▸ EXERCISE
Retype the records in full, keeping each character as it is.

___ GIVEN INFORMATION

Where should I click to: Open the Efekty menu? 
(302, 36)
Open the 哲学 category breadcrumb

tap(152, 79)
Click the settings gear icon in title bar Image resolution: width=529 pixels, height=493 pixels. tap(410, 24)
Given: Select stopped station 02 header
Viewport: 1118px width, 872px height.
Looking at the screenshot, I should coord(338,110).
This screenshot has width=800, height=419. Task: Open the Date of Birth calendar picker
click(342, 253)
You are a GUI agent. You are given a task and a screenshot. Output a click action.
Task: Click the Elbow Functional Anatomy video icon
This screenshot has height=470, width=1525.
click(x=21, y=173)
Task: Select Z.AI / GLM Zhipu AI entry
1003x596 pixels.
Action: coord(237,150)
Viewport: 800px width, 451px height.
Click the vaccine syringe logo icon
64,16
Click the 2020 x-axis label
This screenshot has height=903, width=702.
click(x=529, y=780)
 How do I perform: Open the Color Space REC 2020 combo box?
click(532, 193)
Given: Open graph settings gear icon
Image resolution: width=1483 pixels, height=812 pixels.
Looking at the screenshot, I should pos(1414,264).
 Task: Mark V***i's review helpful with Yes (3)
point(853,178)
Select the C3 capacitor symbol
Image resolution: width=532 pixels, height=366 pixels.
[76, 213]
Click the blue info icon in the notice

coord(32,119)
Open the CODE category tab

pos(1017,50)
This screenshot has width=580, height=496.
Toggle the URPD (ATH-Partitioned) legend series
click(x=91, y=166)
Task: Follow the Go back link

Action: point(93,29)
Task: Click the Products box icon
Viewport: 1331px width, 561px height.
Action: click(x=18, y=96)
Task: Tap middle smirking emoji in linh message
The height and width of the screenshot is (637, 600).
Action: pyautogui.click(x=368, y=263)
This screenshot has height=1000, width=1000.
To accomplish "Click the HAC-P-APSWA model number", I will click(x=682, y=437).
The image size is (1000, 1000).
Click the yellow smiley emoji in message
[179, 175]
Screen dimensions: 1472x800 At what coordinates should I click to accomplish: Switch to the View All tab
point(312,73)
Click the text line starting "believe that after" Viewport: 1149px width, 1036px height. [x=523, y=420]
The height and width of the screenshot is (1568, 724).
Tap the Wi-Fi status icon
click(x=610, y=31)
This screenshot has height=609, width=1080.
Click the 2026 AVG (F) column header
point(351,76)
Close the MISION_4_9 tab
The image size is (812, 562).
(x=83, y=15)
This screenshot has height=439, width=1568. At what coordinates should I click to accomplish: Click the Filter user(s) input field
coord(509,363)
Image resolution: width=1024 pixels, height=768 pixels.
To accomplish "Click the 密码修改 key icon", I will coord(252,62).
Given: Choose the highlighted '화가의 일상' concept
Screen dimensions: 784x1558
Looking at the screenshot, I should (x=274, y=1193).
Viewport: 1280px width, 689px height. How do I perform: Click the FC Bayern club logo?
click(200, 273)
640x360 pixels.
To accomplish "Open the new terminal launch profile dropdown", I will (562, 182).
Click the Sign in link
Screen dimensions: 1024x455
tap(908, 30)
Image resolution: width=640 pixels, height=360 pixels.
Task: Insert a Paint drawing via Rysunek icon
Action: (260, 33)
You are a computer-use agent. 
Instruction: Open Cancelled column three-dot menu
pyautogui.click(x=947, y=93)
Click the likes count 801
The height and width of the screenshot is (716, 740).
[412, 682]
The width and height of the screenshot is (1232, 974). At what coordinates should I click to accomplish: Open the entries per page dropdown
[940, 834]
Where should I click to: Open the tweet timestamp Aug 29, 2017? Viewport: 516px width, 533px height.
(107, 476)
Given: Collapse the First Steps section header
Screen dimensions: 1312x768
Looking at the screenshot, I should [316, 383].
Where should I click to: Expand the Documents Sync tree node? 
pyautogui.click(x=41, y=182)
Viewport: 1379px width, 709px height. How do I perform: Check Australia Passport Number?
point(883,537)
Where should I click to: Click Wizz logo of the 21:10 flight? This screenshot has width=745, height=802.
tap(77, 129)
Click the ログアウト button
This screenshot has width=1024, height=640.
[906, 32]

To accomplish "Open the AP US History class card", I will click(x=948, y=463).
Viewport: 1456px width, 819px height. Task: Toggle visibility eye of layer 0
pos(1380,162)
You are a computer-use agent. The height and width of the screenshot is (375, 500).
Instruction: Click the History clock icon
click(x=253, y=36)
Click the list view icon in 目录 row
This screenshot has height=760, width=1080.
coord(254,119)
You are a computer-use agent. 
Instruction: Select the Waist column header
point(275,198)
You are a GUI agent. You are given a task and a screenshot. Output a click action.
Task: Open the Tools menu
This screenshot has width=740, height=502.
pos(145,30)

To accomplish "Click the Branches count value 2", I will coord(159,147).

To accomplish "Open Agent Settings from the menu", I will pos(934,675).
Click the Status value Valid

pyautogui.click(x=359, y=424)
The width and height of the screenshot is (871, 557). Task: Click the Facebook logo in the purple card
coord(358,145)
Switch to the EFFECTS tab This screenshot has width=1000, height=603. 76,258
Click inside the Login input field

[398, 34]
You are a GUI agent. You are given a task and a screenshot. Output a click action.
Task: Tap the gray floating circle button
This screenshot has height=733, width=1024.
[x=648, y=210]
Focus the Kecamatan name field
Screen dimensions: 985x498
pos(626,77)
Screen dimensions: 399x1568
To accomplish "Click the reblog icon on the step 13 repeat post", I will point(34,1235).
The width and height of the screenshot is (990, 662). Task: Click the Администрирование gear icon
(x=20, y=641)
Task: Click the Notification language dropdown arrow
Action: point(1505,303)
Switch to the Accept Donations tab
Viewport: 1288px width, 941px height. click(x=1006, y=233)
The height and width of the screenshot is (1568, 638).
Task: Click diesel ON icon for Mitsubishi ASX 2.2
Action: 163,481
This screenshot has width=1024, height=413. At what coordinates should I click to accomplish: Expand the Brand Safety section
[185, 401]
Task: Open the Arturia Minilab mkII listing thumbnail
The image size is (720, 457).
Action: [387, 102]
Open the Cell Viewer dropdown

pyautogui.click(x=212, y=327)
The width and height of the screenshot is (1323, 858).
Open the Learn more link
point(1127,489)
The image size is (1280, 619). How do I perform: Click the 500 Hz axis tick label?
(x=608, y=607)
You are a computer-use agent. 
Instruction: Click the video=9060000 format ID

______

▸ ANSWER
Where should I click to: Open the Efekty menu? 
(302, 36)
Open the 哲学 category breadcrumb

tap(152, 79)
Click the settings gear icon in title bar Image resolution: width=529 pixels, height=493 pixels. tap(410, 24)
Given: Select stopped station 02 header
Viewport: 1118px width, 872px height.
Looking at the screenshot, I should coord(338,110).
This screenshot has width=800, height=419. Task: Open the Date of Birth calendar picker
click(342, 253)
You are a GUI agent. You are given a task and a screenshot. Output a click action.
Task: Click the Elbow Functional Anatomy video icon
This screenshot has height=470, width=1525.
click(x=21, y=173)
Task: Select Z.AI / GLM Zhipu AI entry
1003x596 pixels.
Action: coord(237,150)
Viewport: 800px width, 451px height.
Click the vaccine syringe logo icon
64,16
Click the 2020 x-axis label
This screenshot has height=903, width=702.
click(x=529, y=780)
 How do I perform: Open the Color Space REC 2020 combo box?
click(532, 193)
Given: Open graph settings gear icon
Image resolution: width=1483 pixels, height=812 pixels.
Looking at the screenshot, I should pos(1414,264).
 Task: Mark V***i's review helpful with Yes (3)
point(853,178)
Select the C3 capacitor symbol
Image resolution: width=532 pixels, height=366 pixels.
[76, 213]
Click the blue info icon in the notice

coord(32,119)
Open the CODE category tab

pos(1017,50)
This screenshot has width=580, height=496.
Toggle the URPD (ATH-Partitioned) legend series
click(x=91, y=166)
Task: Follow the Go back link

Action: point(93,29)
Task: Click the Products box icon
Viewport: 1331px width, 561px height.
Action: click(x=18, y=96)
Task: Tap middle smirking emoji in linh message
The height and width of the screenshot is (637, 600).
Action: pyautogui.click(x=368, y=263)
This screenshot has height=1000, width=1000.
To accomplish "Click the HAC-P-APSWA model number", I will click(x=682, y=437).
The image size is (1000, 1000).
Click the yellow smiley emoji in message
[179, 175]
Screen dimensions: 1472x800 At what coordinates should I click to accomplish: Switch to the View All tab
point(312,73)
Click the text line starting "believe that after" Viewport: 1149px width, 1036px height. [x=523, y=420]
The height and width of the screenshot is (1568, 724).
Tap the Wi-Fi status icon
click(x=610, y=31)
This screenshot has height=609, width=1080.
Click the 2026 AVG (F) column header
point(351,76)
Close the MISION_4_9 tab
The image size is (812, 562).
(x=83, y=15)
This screenshot has height=439, width=1568. At what coordinates should I click to accomplish: Click the Filter user(s) input field
coord(509,363)
Image resolution: width=1024 pixels, height=768 pixels.
To accomplish "Click the 密码修改 key icon", I will coord(252,62).
Given: Choose the highlighted '화가의 일상' concept
Screen dimensions: 784x1558
Looking at the screenshot, I should (x=274, y=1193).
Viewport: 1280px width, 689px height. How do I perform: Click the FC Bayern club logo?
click(200, 273)
640x360 pixels.
To accomplish "Open the new terminal launch profile dropdown", I will (562, 182).
Click the Sign in link
Screen dimensions: 1024x455
tap(908, 30)
Image resolution: width=640 pixels, height=360 pixels.
Task: Insert a Paint drawing via Rysunek icon
Action: (260, 33)
You are a computer-use agent. 
Instruction: Open Cancelled column three-dot menu
pyautogui.click(x=947, y=93)
Click the likes count 801
The height and width of the screenshot is (716, 740).
[412, 682]
The width and height of the screenshot is (1232, 974). At what coordinates should I click to accomplish: Open the entries per page dropdown
[940, 834]
Where should I click to: Open the tweet timestamp Aug 29, 2017? Viewport: 516px width, 533px height.
(107, 476)
Given: Collapse the First Steps section header
Screen dimensions: 1312x768
Looking at the screenshot, I should [316, 383].
Where should I click to: Expand the Documents Sync tree node? 
pyautogui.click(x=41, y=182)
Viewport: 1379px width, 709px height. How do I perform: Check Australia Passport Number?
point(883,537)
Where should I click to: Click Wizz logo of the 21:10 flight? This screenshot has width=745, height=802.
tap(77, 129)
Click the ログアウト button
This screenshot has width=1024, height=640.
[906, 32]

To accomplish "Open the AP US History class card", I will click(x=948, y=463).
Viewport: 1456px width, 819px height. Task: Toggle visibility eye of layer 0
pos(1380,162)
You are a computer-use agent. The height and width of the screenshot is (375, 500).
Instruction: Click the History clock icon
click(x=253, y=36)
Click the list view icon in 目录 row
This screenshot has height=760, width=1080.
coord(254,119)
You are a computer-use agent. 
Instruction: Select the Waist column header
point(275,198)
You are a GUI agent. You are given a task and a screenshot. Output a click action.
Task: Open the Tools menu
This screenshot has width=740, height=502.
pos(145,30)

To accomplish "Click the Branches count value 2", I will coord(159,147).

To accomplish "Open Agent Settings from the menu", I will pos(934,675).
Click the Status value Valid

pyautogui.click(x=359, y=424)
The width and height of the screenshot is (871, 557). Task: Click the Facebook logo in the purple card
coord(358,145)
Switch to the EFFECTS tab This screenshot has width=1000, height=603. 76,258
Click inside the Login input field

[398, 34]
You are a GUI agent. You are given a task and a screenshot. Output a click action.
Task: Tap the gray floating circle button
This screenshot has height=733, width=1024.
[x=648, y=210]
Focus the Kecamatan name field
Screen dimensions: 985x498
pos(626,77)
Screen dimensions: 399x1568
To accomplish "Click the reblog icon on the step 13 repeat post", I will point(34,1235).
The width and height of the screenshot is (990, 662). Task: Click the Администрирование gear icon
(x=20, y=641)
Task: Click the Notification language dropdown arrow
Action: point(1505,303)
Switch to the Accept Donations tab
Viewport: 1288px width, 941px height. click(x=1006, y=233)
The height and width of the screenshot is (1568, 638).
Task: Click diesel ON icon for Mitsubishi ASX 2.2
Action: 163,481
This screenshot has width=1024, height=413. At what coordinates should I click to accomplish: Expand the Brand Safety section
[185, 401]
Task: Open the Arturia Minilab mkII listing thumbnail
The image size is (720, 457).
Action: [387, 102]
Open the Cell Viewer dropdown

pyautogui.click(x=212, y=327)
The width and height of the screenshot is (1323, 858).
Open the Learn more link
point(1127,489)
The image size is (1280, 619). How do I perform: Click the 500 Hz axis tick label?
(x=608, y=607)
You are a computer-use agent. 
Instruction: Click the video=9060000 format ID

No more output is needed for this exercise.